Retype each line exactly as it stands, beginning at the first line of the material and finishing with the line that contains "Given: Open WhatsApp from the taskbar".

| Material shown |
=== Section Start ===

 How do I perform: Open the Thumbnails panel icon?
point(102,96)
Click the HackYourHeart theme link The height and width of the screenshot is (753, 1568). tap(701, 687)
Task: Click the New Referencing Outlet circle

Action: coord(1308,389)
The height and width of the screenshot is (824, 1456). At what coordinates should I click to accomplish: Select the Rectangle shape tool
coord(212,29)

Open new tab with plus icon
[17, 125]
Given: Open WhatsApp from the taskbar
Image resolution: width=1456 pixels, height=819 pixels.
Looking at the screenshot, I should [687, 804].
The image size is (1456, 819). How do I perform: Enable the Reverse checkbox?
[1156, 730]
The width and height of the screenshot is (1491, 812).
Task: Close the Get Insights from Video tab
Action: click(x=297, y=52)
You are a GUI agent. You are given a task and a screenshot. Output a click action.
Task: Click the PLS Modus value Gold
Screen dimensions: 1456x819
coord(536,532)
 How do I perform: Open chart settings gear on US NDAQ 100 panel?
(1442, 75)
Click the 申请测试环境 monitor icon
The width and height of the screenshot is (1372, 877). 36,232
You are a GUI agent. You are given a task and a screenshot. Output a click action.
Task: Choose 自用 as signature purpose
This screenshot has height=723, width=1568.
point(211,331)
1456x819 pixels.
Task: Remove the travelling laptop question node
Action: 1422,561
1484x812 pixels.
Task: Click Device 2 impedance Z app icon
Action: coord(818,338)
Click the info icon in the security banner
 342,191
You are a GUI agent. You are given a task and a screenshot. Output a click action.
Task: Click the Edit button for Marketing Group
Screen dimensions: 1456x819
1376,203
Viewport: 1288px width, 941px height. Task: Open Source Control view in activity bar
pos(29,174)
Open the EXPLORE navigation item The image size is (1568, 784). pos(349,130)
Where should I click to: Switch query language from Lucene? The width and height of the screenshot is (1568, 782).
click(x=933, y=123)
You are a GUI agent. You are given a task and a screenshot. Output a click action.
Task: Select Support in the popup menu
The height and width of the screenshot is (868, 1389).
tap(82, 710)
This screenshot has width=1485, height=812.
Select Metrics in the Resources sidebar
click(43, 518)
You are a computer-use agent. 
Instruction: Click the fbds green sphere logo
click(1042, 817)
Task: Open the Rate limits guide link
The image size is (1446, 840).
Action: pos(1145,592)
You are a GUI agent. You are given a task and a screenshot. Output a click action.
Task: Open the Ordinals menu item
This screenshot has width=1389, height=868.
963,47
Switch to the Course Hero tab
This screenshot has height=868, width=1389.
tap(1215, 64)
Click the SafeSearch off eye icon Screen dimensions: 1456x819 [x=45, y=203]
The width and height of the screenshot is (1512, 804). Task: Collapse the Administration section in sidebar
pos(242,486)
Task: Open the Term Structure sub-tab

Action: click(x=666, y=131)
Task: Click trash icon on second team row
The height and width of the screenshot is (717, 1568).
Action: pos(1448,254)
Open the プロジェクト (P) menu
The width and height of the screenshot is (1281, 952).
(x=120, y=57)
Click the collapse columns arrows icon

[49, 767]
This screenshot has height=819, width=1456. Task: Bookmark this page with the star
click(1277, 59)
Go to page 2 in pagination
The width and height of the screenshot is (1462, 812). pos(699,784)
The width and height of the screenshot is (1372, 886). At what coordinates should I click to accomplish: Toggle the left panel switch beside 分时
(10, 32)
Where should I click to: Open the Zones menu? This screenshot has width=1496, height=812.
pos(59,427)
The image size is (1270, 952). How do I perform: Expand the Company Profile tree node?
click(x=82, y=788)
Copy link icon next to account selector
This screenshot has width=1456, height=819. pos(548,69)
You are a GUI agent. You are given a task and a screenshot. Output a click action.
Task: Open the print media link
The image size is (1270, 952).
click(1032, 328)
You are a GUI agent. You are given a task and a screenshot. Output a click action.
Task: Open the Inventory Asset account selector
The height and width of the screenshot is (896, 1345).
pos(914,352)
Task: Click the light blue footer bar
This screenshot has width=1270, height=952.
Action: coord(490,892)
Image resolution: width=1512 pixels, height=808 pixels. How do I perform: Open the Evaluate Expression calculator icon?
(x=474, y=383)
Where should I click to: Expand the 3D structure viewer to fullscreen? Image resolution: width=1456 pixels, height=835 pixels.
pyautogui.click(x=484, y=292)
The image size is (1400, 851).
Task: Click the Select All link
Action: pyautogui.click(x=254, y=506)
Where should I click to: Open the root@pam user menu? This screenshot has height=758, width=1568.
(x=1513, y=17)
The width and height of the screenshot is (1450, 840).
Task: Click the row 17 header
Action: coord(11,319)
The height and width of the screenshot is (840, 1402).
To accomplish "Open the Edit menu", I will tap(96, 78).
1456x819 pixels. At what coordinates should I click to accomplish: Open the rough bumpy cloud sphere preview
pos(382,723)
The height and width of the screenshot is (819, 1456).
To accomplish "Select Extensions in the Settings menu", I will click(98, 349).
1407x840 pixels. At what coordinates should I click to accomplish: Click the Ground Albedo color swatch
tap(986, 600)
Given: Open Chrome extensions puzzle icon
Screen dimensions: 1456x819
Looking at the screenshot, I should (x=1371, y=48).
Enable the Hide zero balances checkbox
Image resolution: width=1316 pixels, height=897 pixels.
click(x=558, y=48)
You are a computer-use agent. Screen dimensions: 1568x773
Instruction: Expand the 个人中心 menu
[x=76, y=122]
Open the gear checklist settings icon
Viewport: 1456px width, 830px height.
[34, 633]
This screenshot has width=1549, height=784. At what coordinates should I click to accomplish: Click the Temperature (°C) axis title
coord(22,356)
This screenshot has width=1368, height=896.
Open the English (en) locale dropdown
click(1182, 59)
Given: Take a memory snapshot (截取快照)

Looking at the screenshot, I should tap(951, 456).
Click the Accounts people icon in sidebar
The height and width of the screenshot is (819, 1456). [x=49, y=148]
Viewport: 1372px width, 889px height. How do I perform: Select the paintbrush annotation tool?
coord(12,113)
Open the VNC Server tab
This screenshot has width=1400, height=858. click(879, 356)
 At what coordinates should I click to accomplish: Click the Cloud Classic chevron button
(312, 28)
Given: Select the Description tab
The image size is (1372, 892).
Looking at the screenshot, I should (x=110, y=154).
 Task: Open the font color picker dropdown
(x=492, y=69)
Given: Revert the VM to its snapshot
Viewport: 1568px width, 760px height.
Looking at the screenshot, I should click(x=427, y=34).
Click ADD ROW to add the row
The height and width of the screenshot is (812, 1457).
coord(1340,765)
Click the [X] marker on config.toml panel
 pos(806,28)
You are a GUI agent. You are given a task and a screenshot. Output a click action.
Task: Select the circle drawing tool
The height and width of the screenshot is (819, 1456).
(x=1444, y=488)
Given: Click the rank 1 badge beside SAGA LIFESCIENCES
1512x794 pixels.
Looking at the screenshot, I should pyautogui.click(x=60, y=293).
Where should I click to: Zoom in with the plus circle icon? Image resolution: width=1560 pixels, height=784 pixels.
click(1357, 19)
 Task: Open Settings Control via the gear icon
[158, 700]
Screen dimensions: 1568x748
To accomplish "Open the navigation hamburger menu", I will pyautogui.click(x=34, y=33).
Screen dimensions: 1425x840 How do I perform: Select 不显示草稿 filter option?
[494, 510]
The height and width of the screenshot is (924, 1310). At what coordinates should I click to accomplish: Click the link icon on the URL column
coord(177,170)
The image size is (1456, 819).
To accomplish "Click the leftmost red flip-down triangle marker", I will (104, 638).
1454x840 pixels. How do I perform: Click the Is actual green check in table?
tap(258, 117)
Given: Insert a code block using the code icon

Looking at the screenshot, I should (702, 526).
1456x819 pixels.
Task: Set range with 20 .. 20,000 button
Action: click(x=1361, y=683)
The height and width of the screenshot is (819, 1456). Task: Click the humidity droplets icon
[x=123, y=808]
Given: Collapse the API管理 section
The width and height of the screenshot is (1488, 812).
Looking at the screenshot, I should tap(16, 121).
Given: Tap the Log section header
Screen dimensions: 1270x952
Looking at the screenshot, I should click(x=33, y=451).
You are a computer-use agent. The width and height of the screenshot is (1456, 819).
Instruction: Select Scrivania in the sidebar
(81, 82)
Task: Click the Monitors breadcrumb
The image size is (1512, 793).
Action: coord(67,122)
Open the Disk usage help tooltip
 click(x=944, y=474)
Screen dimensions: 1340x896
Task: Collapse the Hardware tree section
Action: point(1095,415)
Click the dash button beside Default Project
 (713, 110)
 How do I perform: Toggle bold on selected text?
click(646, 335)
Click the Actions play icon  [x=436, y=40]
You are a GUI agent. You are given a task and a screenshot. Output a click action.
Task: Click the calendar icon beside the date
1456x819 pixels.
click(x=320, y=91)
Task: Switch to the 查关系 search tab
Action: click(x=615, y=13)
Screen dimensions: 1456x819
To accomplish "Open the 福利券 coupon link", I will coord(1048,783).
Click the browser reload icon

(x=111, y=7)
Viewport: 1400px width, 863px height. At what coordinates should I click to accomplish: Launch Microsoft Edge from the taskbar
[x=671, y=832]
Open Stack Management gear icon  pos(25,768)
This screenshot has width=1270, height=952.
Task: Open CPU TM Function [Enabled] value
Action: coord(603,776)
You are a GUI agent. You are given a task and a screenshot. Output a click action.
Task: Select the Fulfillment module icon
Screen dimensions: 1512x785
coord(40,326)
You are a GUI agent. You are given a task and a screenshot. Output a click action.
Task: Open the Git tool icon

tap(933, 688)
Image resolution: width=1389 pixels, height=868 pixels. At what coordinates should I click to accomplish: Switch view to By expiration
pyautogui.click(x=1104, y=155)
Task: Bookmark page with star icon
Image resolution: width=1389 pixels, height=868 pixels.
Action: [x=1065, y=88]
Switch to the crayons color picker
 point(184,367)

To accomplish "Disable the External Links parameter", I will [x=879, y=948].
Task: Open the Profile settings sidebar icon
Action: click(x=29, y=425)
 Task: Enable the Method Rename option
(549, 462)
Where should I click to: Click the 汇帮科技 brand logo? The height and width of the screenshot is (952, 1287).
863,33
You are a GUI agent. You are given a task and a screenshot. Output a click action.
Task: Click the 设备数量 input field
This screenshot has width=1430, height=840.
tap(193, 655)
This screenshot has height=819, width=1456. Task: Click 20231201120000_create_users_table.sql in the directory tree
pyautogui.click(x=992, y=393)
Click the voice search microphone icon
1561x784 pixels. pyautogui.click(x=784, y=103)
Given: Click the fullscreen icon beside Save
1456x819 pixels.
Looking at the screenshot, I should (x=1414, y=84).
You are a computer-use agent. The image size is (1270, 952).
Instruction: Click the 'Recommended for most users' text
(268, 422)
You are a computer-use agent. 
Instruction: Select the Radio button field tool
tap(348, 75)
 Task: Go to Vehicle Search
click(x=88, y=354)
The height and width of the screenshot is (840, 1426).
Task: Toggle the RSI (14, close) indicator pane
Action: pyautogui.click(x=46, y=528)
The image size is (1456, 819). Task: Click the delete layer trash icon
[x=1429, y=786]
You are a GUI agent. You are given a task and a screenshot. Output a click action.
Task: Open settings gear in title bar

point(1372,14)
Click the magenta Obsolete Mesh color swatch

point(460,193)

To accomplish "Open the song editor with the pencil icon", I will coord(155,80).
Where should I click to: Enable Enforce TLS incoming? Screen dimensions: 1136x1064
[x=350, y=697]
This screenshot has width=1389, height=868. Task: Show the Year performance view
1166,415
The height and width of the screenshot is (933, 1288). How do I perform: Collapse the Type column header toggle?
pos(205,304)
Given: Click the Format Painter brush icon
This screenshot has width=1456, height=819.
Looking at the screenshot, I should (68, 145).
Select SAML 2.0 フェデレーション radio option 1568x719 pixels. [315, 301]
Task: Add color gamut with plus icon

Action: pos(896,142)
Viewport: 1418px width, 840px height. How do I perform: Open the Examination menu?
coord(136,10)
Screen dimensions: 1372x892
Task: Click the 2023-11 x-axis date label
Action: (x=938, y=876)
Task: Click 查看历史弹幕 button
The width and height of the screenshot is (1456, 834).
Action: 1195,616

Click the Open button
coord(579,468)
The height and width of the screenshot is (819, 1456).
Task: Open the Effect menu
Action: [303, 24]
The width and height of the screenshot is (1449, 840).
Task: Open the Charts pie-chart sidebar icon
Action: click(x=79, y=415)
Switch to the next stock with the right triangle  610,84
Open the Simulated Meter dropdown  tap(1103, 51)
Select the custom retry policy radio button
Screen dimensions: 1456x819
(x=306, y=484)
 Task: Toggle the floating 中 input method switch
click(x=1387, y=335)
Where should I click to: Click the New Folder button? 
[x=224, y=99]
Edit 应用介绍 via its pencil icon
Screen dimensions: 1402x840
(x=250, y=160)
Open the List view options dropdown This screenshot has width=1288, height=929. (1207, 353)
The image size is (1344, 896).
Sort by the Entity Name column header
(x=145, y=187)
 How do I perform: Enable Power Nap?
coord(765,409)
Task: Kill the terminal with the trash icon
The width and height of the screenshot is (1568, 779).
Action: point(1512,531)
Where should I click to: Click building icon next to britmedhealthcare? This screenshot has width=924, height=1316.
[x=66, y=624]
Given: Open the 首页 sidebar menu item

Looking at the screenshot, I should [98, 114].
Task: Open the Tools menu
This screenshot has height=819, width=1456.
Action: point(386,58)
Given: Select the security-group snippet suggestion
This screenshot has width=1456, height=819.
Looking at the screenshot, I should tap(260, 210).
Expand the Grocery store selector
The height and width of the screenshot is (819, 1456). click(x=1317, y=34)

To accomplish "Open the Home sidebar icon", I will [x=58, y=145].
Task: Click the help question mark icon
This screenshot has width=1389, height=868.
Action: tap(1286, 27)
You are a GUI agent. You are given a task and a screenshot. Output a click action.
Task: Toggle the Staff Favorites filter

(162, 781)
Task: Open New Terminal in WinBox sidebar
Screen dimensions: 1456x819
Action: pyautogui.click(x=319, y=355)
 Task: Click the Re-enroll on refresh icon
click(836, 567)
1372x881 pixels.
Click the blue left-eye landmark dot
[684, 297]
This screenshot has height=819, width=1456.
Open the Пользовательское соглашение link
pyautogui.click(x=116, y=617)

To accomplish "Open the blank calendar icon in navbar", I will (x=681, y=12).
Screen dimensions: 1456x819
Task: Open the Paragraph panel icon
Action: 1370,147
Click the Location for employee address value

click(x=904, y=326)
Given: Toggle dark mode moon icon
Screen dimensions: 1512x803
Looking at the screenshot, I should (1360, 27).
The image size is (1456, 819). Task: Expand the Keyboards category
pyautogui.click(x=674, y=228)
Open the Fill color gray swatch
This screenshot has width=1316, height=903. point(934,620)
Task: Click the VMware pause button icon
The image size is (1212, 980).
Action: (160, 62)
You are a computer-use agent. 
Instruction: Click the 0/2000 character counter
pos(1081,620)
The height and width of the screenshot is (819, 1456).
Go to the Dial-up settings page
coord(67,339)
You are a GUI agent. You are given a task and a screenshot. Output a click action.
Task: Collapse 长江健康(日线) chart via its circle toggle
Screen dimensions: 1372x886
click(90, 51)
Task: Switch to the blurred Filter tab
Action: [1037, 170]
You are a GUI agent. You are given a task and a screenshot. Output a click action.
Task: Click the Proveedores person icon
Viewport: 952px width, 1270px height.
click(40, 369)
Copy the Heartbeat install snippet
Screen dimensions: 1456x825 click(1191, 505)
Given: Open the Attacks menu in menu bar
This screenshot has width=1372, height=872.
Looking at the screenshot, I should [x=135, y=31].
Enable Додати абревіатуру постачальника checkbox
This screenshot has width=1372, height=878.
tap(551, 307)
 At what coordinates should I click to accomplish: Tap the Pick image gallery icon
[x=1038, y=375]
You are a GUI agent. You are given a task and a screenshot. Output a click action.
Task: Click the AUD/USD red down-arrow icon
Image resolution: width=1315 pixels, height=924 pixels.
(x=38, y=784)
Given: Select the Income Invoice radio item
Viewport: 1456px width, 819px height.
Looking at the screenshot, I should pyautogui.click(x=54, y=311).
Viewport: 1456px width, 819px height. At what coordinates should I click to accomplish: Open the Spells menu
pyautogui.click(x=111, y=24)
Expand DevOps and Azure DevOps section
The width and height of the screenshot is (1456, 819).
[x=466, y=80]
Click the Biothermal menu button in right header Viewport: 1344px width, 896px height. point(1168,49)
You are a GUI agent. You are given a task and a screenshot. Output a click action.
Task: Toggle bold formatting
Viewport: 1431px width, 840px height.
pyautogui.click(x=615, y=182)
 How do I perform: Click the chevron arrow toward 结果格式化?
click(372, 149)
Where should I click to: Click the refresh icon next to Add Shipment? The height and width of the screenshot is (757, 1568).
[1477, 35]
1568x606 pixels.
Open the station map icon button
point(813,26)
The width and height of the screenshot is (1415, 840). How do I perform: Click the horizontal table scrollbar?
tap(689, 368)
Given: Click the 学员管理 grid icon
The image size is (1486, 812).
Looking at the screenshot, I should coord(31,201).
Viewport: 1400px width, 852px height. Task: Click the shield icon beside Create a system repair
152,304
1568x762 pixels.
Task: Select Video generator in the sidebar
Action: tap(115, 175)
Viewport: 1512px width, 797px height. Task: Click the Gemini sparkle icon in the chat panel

=== Section End ===

| Solution to this problem |
 How do I perform: Open the Thumbnails panel icon?
point(102,96)
Click the HackYourHeart theme link The height and width of the screenshot is (753, 1568). tap(701, 687)
Task: Click the New Referencing Outlet circle

Action: coord(1308,389)
The height and width of the screenshot is (824, 1456). At what coordinates should I click to accomplish: Select the Rectangle shape tool
coord(212,29)

Open new tab with plus icon
[17, 125]
Given: Open WhatsApp from the taskbar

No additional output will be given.